Each line from the one that holds "Click the judge's circular profile photo" to the end of the entries is to be given again exactly. Do not include pictures.

Segment Start: RECORD SET

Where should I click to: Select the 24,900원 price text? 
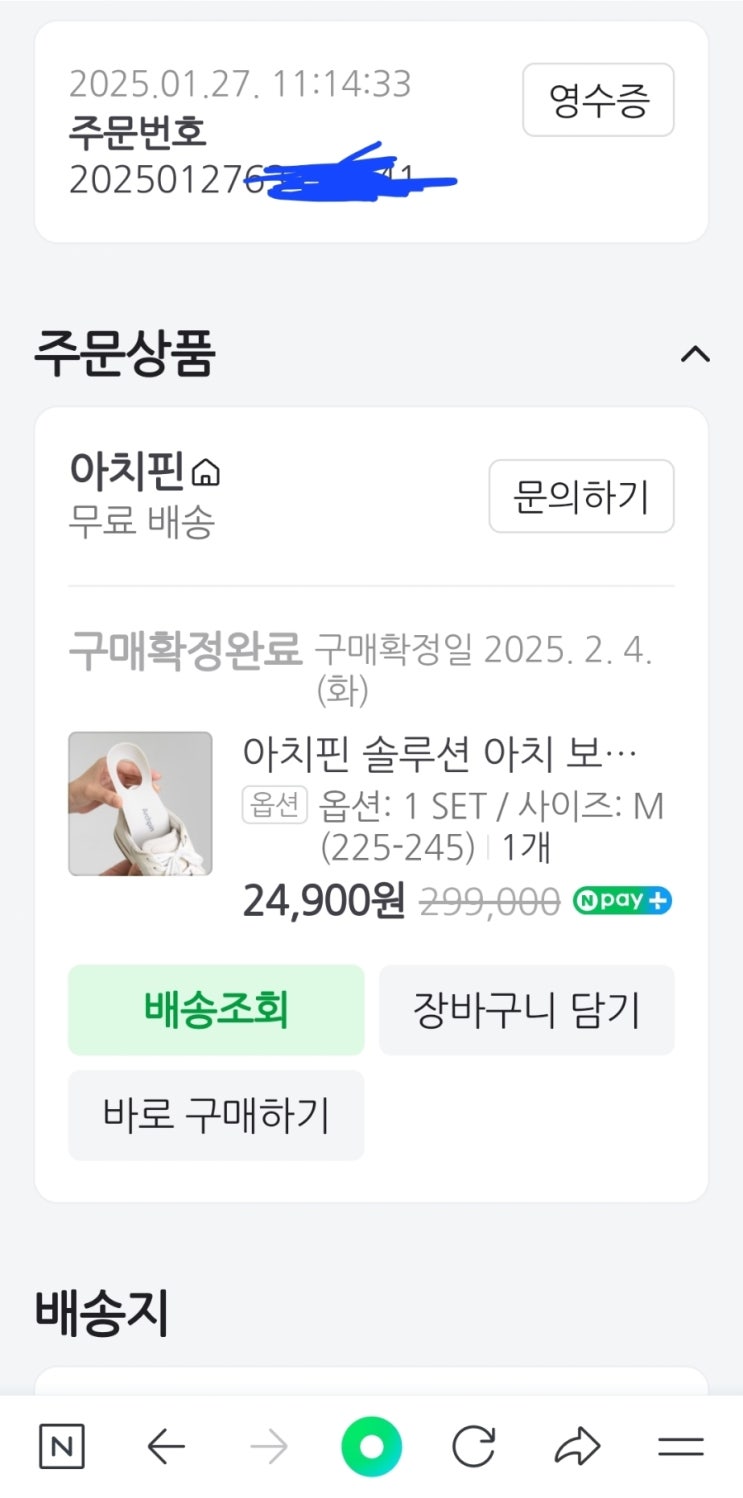[323, 902]
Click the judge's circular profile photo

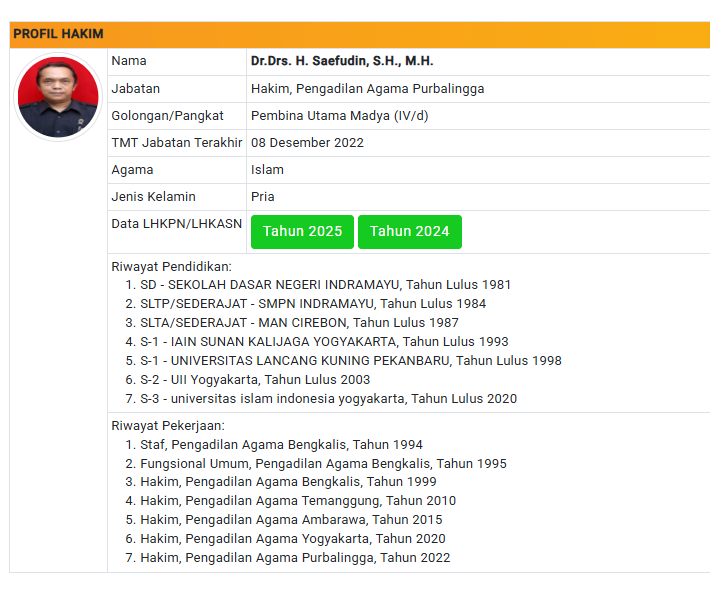[x=58, y=98]
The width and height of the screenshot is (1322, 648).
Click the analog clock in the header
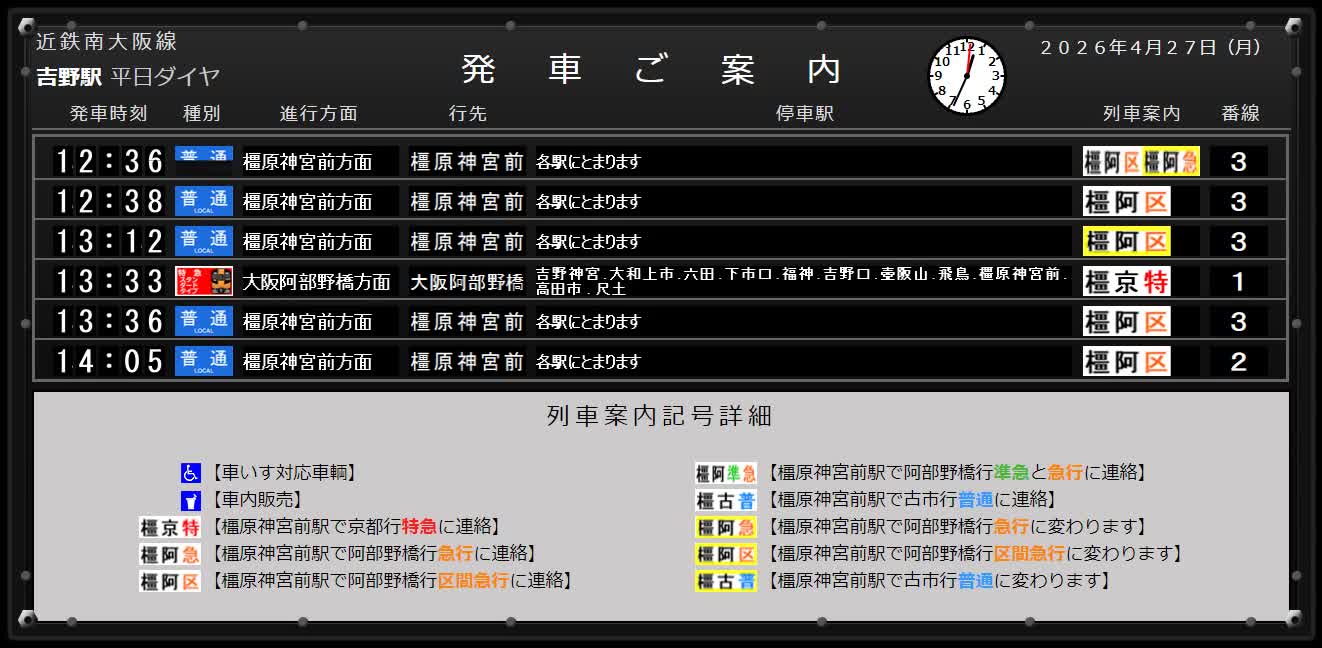[966, 76]
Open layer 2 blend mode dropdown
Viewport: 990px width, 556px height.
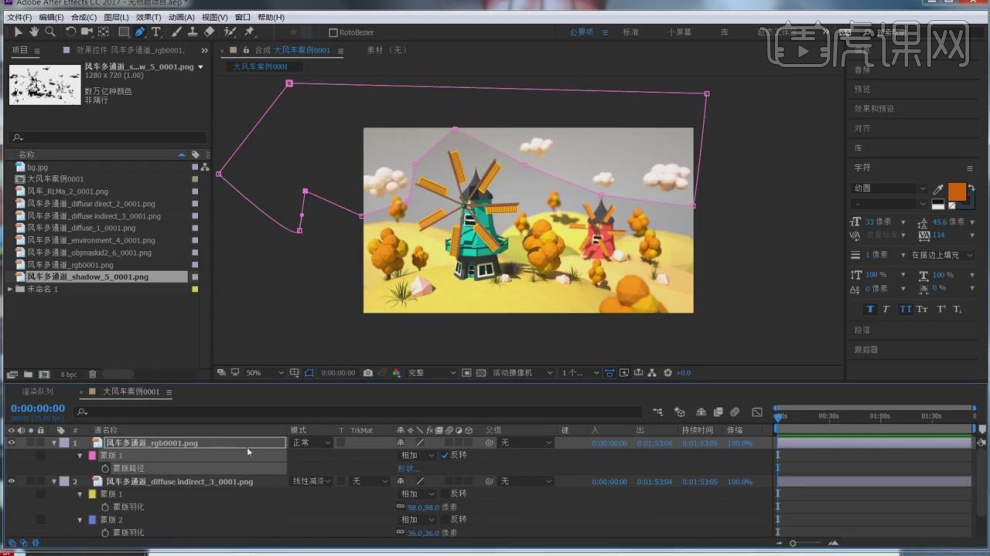point(310,481)
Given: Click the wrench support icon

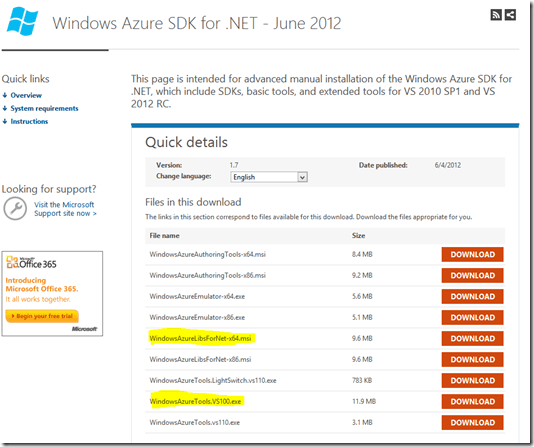Looking at the screenshot, I should [x=15, y=208].
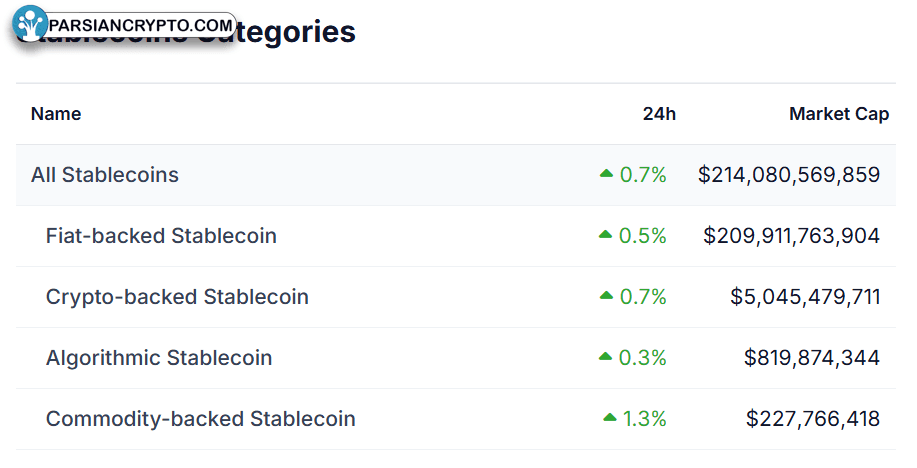Screen dimensions: 917x468
Task: Click the ParsianCrypto tree logo icon
Action: coord(29,25)
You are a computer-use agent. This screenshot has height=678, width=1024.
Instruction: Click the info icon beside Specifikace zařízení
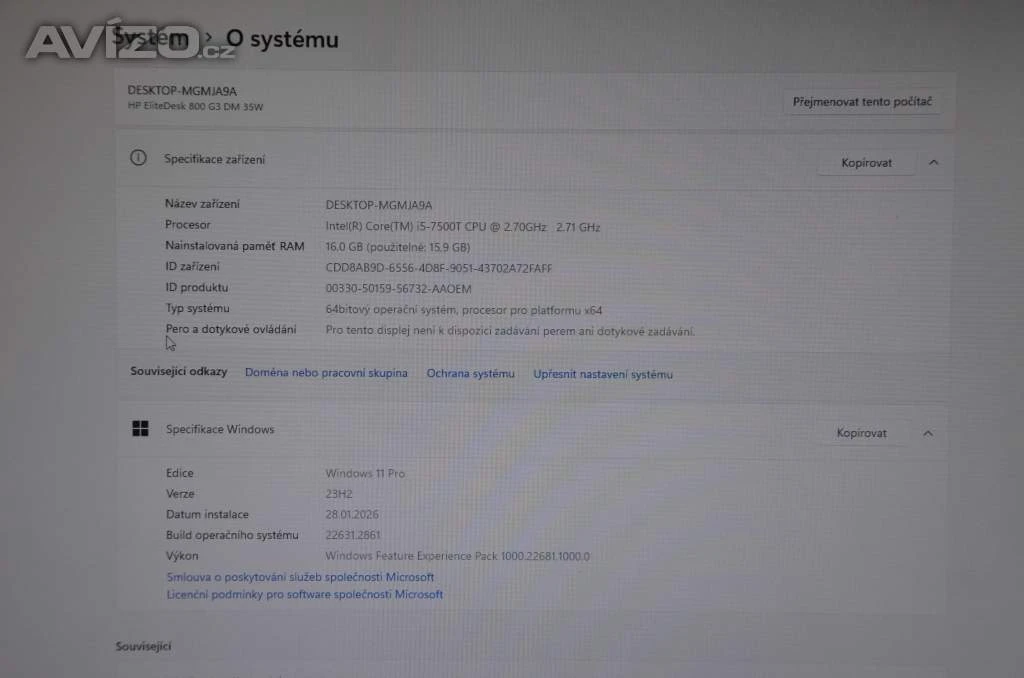139,158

Segment End: RECORD SET

**RESPONSE TO THIS TASK**.
Click the judge's circular profile photo

[x=58, y=98]
The width and height of the screenshot is (1322, 648).
Click the analog clock in the header
[966, 76]
Open layer 2 blend mode dropdown
Viewport: 990px width, 556px height.
point(310,481)
Given: Click the wrench support icon

Looking at the screenshot, I should [x=15, y=208].
Screen dimensions: 917x468
Task: Click the ParsianCrypto tree logo icon
Action: coord(29,25)
You are a computer-use agent. This screenshot has height=678, width=1024.
Instruction: Click the info icon beside Specifikace zařízení
139,158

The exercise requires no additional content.